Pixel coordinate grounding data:
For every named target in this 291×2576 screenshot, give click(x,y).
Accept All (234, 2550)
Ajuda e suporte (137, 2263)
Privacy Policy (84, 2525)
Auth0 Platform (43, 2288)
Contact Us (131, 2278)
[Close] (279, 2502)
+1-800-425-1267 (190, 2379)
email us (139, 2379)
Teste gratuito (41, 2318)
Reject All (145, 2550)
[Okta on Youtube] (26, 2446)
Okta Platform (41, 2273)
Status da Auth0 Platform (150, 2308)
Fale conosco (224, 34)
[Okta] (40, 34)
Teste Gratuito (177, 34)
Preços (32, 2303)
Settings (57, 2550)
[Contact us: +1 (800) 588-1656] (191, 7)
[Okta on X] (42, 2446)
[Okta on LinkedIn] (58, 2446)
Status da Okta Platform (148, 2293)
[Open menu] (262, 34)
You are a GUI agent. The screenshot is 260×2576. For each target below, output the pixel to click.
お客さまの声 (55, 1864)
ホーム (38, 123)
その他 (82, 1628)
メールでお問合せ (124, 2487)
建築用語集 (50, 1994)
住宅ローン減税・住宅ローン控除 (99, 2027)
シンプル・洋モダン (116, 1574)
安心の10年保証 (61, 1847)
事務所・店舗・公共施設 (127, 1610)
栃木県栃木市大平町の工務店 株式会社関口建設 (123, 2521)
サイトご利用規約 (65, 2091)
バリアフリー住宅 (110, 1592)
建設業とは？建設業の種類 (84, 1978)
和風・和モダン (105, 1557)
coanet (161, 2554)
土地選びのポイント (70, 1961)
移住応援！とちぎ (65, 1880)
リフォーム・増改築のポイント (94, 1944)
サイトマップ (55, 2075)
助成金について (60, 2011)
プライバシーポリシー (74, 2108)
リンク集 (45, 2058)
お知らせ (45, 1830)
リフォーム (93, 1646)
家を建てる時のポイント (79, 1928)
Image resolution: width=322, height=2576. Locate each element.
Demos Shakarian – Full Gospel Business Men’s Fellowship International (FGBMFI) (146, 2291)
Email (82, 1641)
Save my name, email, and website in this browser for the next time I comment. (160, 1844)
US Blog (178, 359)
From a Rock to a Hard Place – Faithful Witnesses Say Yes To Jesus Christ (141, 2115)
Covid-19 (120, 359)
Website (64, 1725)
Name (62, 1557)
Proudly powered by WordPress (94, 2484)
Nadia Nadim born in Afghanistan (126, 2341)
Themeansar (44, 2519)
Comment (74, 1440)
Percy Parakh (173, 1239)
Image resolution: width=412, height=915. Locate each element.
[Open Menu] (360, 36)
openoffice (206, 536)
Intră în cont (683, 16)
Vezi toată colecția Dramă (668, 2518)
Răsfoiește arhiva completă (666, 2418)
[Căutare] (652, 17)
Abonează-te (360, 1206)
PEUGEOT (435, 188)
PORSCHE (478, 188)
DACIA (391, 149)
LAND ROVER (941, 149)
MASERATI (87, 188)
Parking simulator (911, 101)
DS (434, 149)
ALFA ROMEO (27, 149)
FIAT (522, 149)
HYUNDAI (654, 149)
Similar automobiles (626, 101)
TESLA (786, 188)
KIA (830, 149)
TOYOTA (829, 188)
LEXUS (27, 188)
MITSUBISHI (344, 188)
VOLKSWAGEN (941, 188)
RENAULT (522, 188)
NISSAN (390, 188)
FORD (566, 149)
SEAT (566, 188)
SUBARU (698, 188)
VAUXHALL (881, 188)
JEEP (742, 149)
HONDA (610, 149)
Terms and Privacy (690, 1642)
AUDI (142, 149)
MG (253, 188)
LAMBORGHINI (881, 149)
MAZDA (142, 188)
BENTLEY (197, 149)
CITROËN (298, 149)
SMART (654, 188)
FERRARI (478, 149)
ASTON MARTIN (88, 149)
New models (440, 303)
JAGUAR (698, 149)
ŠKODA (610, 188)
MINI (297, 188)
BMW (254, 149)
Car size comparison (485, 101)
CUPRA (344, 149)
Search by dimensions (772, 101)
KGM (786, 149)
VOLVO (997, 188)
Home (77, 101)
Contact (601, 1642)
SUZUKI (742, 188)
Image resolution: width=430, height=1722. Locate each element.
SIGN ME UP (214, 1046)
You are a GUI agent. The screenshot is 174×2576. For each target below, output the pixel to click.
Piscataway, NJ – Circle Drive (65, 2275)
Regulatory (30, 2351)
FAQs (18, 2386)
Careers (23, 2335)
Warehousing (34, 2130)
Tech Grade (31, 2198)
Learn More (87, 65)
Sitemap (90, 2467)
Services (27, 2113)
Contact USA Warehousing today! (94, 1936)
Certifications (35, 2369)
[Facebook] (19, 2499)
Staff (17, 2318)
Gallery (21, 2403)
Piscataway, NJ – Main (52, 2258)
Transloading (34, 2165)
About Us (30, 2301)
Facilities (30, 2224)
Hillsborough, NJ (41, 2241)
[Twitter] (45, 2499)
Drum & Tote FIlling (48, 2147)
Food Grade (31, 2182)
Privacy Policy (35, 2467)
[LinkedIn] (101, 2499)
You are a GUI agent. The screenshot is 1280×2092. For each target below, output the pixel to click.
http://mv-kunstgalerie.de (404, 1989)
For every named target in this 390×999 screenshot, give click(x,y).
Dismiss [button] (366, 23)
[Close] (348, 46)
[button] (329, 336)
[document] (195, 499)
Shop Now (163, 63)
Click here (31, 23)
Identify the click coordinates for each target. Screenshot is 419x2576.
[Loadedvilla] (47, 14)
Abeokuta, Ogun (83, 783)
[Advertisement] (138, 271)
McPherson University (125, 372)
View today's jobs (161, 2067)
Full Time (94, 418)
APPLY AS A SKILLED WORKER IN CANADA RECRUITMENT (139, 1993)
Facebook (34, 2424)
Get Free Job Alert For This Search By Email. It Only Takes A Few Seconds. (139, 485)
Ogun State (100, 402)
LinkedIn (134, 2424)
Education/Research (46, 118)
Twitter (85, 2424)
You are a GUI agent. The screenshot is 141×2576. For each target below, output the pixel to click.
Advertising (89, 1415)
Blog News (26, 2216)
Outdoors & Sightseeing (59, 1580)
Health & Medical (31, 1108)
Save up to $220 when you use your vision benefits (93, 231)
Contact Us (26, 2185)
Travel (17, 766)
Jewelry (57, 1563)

## WHAT TO WORK ON
The entire set of entries, and nothing else, should be set down exactly.

## REPLY TO THE EXERCISE
For every named target in this 291×2576 screenshot, give click(x,y).
Accept All (234, 2550)
Ajuda e suporte (137, 2263)
Privacy Policy (84, 2525)
Auth0 Platform (43, 2288)
Contact Us (131, 2278)
[Close] (279, 2502)
+1-800-425-1267 (190, 2379)
email us (139, 2379)
Teste gratuito (41, 2318)
Reject All (145, 2550)
[Okta on Youtube] (26, 2446)
Okta Platform (41, 2273)
Status da Auth0 Platform (150, 2308)
Fale conosco (224, 34)
[Okta] (40, 34)
Teste Gratuito (177, 34)
Preços (32, 2303)
Settings (57, 2550)
[Contact us: +1 (800) 588-1656] (191, 7)
[Okta on X] (42, 2446)
[Okta on LinkedIn] (58, 2446)
Status da Okta Platform (148, 2293)
[Open menu] (262, 34)
You are a GUI agent. The screenshot is 260×2576. For each target below, output the pixel to click.
お客さまの声 (55, 1864)
ホーム (38, 123)
その他 (82, 1628)
メールでお問合せ (124, 2487)
建築用語集 (50, 1994)
住宅ローン減税・住宅ローン控除 (99, 2027)
シンプル・洋モダン (116, 1574)
安心の10年保証 (61, 1847)
事務所・店舗・公共施設 (127, 1610)
栃木県栃木市大平町の工務店 株式会社関口建設 (123, 2521)
サイトご利用規約 (65, 2091)
バリアフリー住宅 (110, 1592)
建設業とは？建設業の種類 (84, 1978)
和風・和モダン (105, 1557)
coanet (161, 2554)
土地選びのポイント (70, 1961)
移住応援！とちぎ (65, 1880)
リフォーム・増改築のポイント (94, 1944)
サイトマップ (55, 2075)
助成金について (60, 2011)
プライバシーポリシー (74, 2108)
リンク集 (45, 2058)
お知らせ (45, 1830)
リフォーム (93, 1646)
家を建てる時のポイント (79, 1928)
Image resolution: width=322, height=2576. Locate each element.
Demos Shakarian – Full Gospel Business Men’s Fellowship International (FGBMFI) (146, 2291)
Email (82, 1641)
Save my name, email, and website in this browser for the next time I comment. (160, 1844)
US Blog (178, 359)
From a Rock to a Hard Place – Faithful Witnesses Say Yes To Jesus Christ (141, 2115)
Covid-19 (120, 359)
Website (64, 1725)
Name (62, 1557)
Proudly powered by WordPress (94, 2484)
Nadia Nadim born in Afghanistan (126, 2341)
Themeansar (44, 2519)
Comment (74, 1440)
Percy Parakh (173, 1239)
Image resolution: width=412, height=915. Locate each element.
[Open Menu] (360, 36)
openoffice (206, 536)
Intră în cont (683, 16)
Vezi toată colecția Dramă (668, 2518)
Răsfoiește arhiva completă (666, 2418)
[Căutare] (652, 17)
Abonează-te (360, 1206)
PEUGEOT (435, 188)
PORSCHE (478, 188)
DACIA (391, 149)
LAND ROVER (941, 149)
MASERATI (87, 188)
Parking simulator (911, 101)
DS (434, 149)
ALFA ROMEO (27, 149)
FIAT (522, 149)
HYUNDAI (654, 149)
Similar automobiles (626, 101)
TESLA (786, 188)
KIA (830, 149)
TOYOTA (829, 188)
LEXUS (27, 188)
MITSUBISHI (344, 188)
VOLKSWAGEN (941, 188)
RENAULT (522, 188)
NISSAN (390, 188)
FORD (566, 149)
SEAT (566, 188)
SUBARU (698, 188)
VAUXHALL (881, 188)
JEEP (742, 149)
HONDA (610, 149)
Terms and Privacy (690, 1642)
AUDI (142, 149)
MG (253, 188)
LAMBORGHINI (881, 149)
MAZDA (142, 188)
BENTLEY (197, 149)
CITROËN (298, 149)
SMART (654, 188)
FERRARI (478, 149)
ASTON MARTIN (88, 149)
New models (440, 303)
JAGUAR (698, 149)
ŠKODA (610, 188)
MINI (297, 188)
BMW (254, 149)
Car size comparison (485, 101)
CUPRA (344, 149)
Search by dimensions (772, 101)
KGM (786, 149)
VOLVO (997, 188)
Home (77, 101)
Contact (601, 1642)
SUZUKI (742, 188)
Image resolution: width=430, height=1722. Locate each element.
SIGN ME UP (214, 1046)
You are a GUI agent. The screenshot is 174×2576. For each target below, output the pixel to click.
Piscataway, NJ – Circle Drive (65, 2275)
Regulatory (30, 2351)
FAQs (18, 2386)
Careers (23, 2335)
Warehousing (34, 2130)
Tech Grade (31, 2198)
Learn More (87, 65)
Sitemap (90, 2467)
Services (27, 2113)
Contact USA Warehousing today! (94, 1936)
Certifications (35, 2369)
[Facebook] (19, 2499)
Staff (17, 2318)
Gallery (21, 2403)
Piscataway, NJ – Main (52, 2258)
Transloading (34, 2165)
About Us (30, 2301)
Facilities (30, 2224)
Hillsborough, NJ (41, 2241)
[Twitter] (45, 2499)
Drum & Tote FIlling (48, 2147)
Food Grade (31, 2182)
Privacy Policy (35, 2467)
[LinkedIn] (101, 2499)
You are a GUI agent. The screenshot is 1280×2092. For each target below, output the pixel to click.
http://mv-kunstgalerie.de (404, 1989)
For every named target in this 390×999 screenshot, give click(x,y).
Dismiss [button] (366, 23)
[Close] (348, 46)
[button] (329, 336)
[document] (195, 499)
Shop Now (163, 63)
Click here (31, 23)
Identify the click coordinates for each target. Screenshot is 419x2576.
[Loadedvilla] (47, 14)
Abeokuta, Ogun (83, 783)
[Advertisement] (138, 271)
McPherson University (125, 372)
View today's jobs (161, 2067)
Full Time (94, 418)
APPLY AS A SKILLED WORKER IN CANADA RECRUITMENT (139, 1993)
Facebook (34, 2424)
Get Free Job Alert For This Search By Email. It Only Takes A Few Seconds. (139, 485)
Ogun State (100, 402)
LinkedIn (134, 2424)
Education/Research (46, 118)
Twitter (85, 2424)
You are a GUI agent. The screenshot is 141×2576. For each target below, output the pixel to click.
Advertising (89, 1415)
Blog News (26, 2216)
Outdoors & Sightseeing (59, 1580)
Health & Medical (31, 1108)
Save up to $220 when you use your vision benefits (93, 231)
Contact Us (26, 2185)
Travel (17, 766)
Jewelry (57, 1563)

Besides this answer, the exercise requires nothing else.